Philippe Montillet est expert en patrimoine et en histoire locale, ancien directeur du département information, documentation et mémoire à l’Institut d’aménagement et d’urbanisme d’Île-de-France
Amélie Rousseau est urbaniste, chargée d’études à l’Institut d’aménagement et d’urbanisme d’Île-de-France
Pierre-Marie Tricaud est architecte paysagiste, chargé d’études à l’Institut d’aménagement et d’urbanisme d’Île-de-France
On déplore souvent que la croissance de l’agglomération parisienne consomme les meilleures terres à blé du monde. Certes, il faut limiter l’urbanisation et l’orienter vers les terres moins fertiles, mais sans ces terres fertiles, il n’y aurait pas une métropole d’une telle taille. Paris et le bassin parisien sont sur ce point un modèle, non seulement par les atouts du sol (limoneux épais) et du climat (tempéré océanique), mais aussi par l’étendue du bassin nourricier. Celui-ci a pu nourrir une métropole croissant jusqu’à plus de dix millions d’habitants et même exporter, alors que la Rome antique ou Londres ont atteint les limites de leur bassin d’approvisionnement et sont allées chercher leur alimentation dans les ressources d’un empire lointain.
Paris, capitale, a toujours vécu de son hinterland qui assurait une part de ses ressources. Elle n’a jamais été totalement autonome non plus, comme l’a bien montré la question si cruciale de la circulation des grains dans les années 1780. La ressource alimentaire locale a grandement contribué à la croissance de la capitale, au dessin de ses contours et à l’organisation de ses rapports avec les autres territoires.
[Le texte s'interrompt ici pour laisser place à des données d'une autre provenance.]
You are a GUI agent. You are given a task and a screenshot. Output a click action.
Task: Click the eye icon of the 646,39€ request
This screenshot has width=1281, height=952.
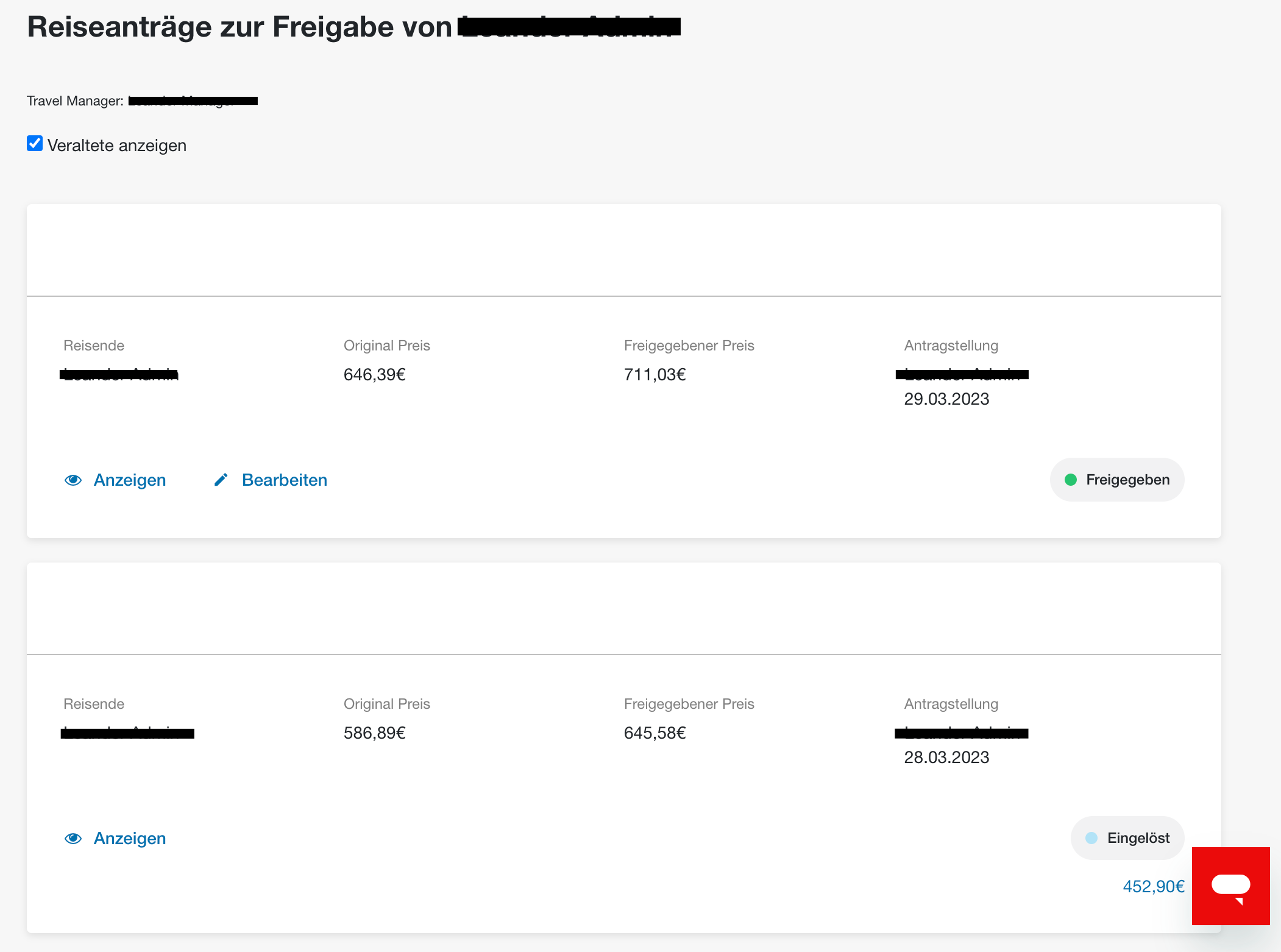tap(73, 480)
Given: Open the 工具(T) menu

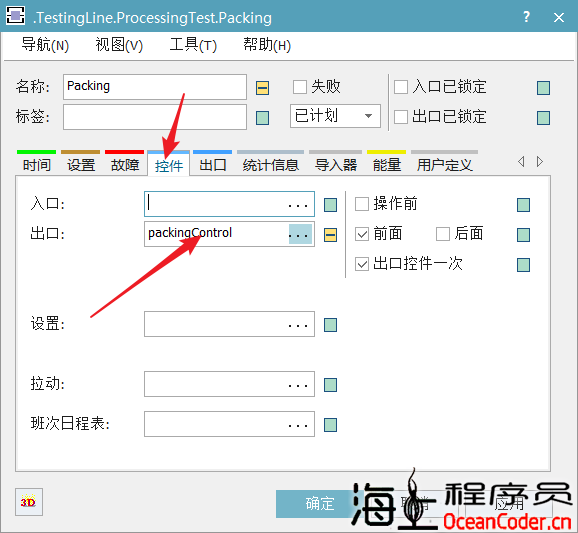Looking at the screenshot, I should click(193, 45).
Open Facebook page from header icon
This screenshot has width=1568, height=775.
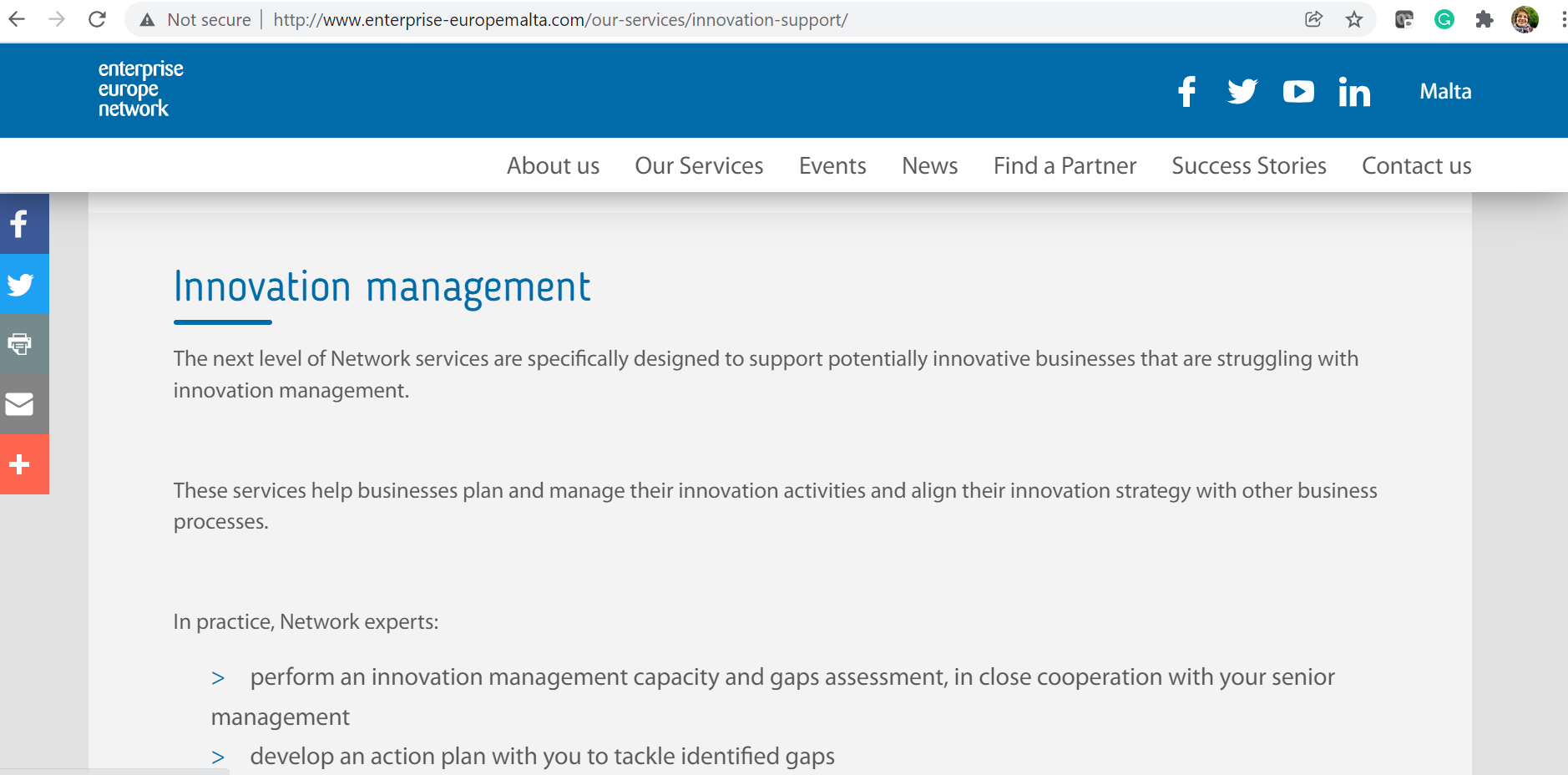tap(1186, 91)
Nourrir la ville des richesses de son sol
L’alimentation est fille du sol. En Île-de-France, la fertilité du sol s’est conjuguée avec un réseau de voies navigables pour produire et livrer de quoi nourrir une population qui n’a quasiment cessé de croître depuis l’Antiquité. Au centre du bassin parisien, Paris est un réceptacle naturel entouré de territoires dont les qualités se complètent et répondent à différents besoins, d’autant que ceux-ci étaient, jusqu’au XVIIIe siècle, beaucoup plus rustiques que les nôtres.
Au nord, près de Saint-Denis, le réseau divagant à fleur de nappe phréatique du Croult et de la Vieille Mer, créait un milieu très favorable au maraîchage, actif du Moyen Âge à la révolution industrielle. La riche plaine de France, terre historique des Francs, arrive jusqu’aux limites de la ville, de même que les plateaux de Brie et de Beauce. Enfin, les coteaux qui entourent la cuvette parisienne, bénéficiant d’un microclimat favorable, ont été exploités en vignes et en vergers pour le marché parisien dès le Moyen Âge.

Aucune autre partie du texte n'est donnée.